Task instructions
**A.** Please copy the entries again, starting at the line that contains "Click the left arrow navigation icon" and stopping after the last of the entries. Change "sidebar" to "side panel" and leave everything else as it is.
**B.** Add the next part of the forum thread about cheating at Harvard and drinking less, starting after its final line.

Reading passage
•••••

# Cheating at Harvard & Less Drinking?



## rjmoses (Apr 4, 2010)

Here's a couple of articles that caught my attention this morning:

First, "tell me it isn't so!" Cheating on take home exams at Harvard. Really!??!!? At Harvard?!?!??!

http://www.suntimes.com/news/14828629-418/harvard-investigating-dozens-of-students-for-possible-cheating.html

Second. Work for an income? Naaaah!

http://finance.yahoo.com/news/drink-less-more-billionaire-tells-152654355.html

But here's my favorite line from the article: ""If you want to help the poor and our next generation, make investment, reinvenstment and businesses welcome."" What an odd thought. Never occured to any of our Illinois politicians.

Ralph


----------



## Vol (Jul 5, 2009)

Hard work is good for the body and the soul.....that is one thing I never heard a single time during my college years. Hard work makes me feel good spiritually and the health benefits are obvious. The "Heiress" is right....nothing was ever accomplished by just folding the hands and talking about it. Ralph, I know you live in a very tough state for conservative thought, but do all you can my friend with your contacts and acquaintances about promoting change in the Whitehouse.

Best Regards, Mike


----------



## mlappin (Jun 25, 2009)

The cheating at Harvard I think might be the result of the "your so special" generation finding out...well that they aren't and they certainly aren't so special they were gonna just cruise thru Harvard with straight A's.


----------



## TheFastMan_2 (May 25, 2012)

•••••

Records provided
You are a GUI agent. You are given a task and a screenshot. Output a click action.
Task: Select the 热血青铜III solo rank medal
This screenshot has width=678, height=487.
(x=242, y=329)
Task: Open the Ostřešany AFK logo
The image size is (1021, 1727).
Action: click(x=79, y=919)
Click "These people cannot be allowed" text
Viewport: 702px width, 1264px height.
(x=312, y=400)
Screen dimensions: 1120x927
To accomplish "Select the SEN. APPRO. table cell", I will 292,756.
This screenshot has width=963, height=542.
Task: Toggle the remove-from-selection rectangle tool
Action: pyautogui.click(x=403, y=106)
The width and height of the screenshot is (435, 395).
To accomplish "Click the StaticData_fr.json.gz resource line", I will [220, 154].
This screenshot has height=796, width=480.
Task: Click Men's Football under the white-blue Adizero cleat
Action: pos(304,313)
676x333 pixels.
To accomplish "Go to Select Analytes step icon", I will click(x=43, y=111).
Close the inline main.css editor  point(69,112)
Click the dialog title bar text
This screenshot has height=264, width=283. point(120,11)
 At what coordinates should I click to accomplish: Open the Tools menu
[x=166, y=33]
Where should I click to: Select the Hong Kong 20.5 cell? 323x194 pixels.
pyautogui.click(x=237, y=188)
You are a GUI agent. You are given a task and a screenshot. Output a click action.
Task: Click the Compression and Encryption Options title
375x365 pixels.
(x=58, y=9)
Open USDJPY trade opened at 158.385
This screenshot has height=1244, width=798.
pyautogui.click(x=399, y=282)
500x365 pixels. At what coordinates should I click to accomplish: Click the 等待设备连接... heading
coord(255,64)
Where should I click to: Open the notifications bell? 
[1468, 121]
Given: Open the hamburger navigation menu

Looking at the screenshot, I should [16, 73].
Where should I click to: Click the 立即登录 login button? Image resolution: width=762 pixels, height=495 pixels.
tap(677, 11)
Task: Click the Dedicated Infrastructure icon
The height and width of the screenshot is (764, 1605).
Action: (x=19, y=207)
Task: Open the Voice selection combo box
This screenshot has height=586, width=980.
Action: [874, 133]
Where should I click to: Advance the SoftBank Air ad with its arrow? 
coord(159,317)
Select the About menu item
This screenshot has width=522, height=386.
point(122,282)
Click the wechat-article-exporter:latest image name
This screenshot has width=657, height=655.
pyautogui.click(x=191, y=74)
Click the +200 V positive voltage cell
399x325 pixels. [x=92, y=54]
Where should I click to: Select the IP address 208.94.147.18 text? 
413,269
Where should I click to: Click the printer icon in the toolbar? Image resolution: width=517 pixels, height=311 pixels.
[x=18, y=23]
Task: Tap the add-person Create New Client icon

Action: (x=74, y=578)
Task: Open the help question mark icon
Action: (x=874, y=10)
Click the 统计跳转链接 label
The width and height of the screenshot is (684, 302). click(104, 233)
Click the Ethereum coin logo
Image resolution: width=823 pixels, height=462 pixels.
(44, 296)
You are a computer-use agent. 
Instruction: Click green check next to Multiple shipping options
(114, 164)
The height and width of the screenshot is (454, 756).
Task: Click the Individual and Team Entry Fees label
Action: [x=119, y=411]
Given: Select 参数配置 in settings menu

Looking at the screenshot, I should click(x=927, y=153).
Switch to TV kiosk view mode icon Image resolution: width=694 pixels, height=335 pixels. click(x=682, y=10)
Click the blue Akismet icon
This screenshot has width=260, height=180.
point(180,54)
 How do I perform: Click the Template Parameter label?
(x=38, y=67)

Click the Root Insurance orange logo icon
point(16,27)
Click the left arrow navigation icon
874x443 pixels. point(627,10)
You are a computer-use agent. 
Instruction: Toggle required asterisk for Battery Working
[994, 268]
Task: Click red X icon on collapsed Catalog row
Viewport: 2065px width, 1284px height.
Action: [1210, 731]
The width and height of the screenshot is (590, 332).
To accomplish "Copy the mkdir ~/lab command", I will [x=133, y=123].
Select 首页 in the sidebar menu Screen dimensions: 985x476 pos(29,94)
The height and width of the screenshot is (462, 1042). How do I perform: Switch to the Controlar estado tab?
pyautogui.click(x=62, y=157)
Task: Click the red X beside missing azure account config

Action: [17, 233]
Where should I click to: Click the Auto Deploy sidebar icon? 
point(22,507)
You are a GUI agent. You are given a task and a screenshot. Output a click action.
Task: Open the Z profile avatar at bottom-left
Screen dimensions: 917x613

•••••

Answers for the exercise
**A.**
Click the left arrow navigation icon
874x443 pixels. point(627,10)
You are a computer-use agent. 
Instruction: Toggle required asterisk for Battery Working
[994, 268]
Task: Click red X icon on collapsed Catalog row
Viewport: 2065px width, 1284px height.
Action: [1210, 731]
The width and height of the screenshot is (590, 332).
To accomplish "Copy the mkdir ~/lab command", I will [x=133, y=123].
Select 首页 in the side panel menu Screen dimensions: 985x476 pos(29,94)
The height and width of the screenshot is (462, 1042). How do I perform: Switch to the Controlar estado tab?
pyautogui.click(x=62, y=157)
Task: Click the red X beside missing azure account config

Action: [17, 233]
Where should I click to: Click the Auto Deploy side panel icon? 
point(22,507)
You are a GUI agent. You are given a task and a screenshot. Output a click action.
Task: Open the Z profile avatar at bottom-left
Screen dimensions: 917x613

**B.**
I don't think I've had a take home exam where I haven't worked with other students. As a college student, you can't expect to have an exam leave the classroom and not have students work together somehow. Easy solution to that is just have an in-class exam. There are more ways to get the grades than actually learning the material. Some college kids are smarter than they look!


----------



## Feed Hay (May 30, 2008)

Illinois politicians, hehe, yep they are the same as the Star Wars Poster downtown posted, the bottom pic on the poster for sure.

I am surprised Harvard has take home exams? Explains our Harvard class Lawyers that run everything these days. They had take home tests which required help from their friends. But then again, I am only Community College educated, which makes me pretty low class compared to the "Ivy League". But I can say I never cheated. Had a few open book tests but did them on my own. Difference between my "work hard" country upbringing and the "Big City" it is all about me life of our upper class rich and famous, I guess.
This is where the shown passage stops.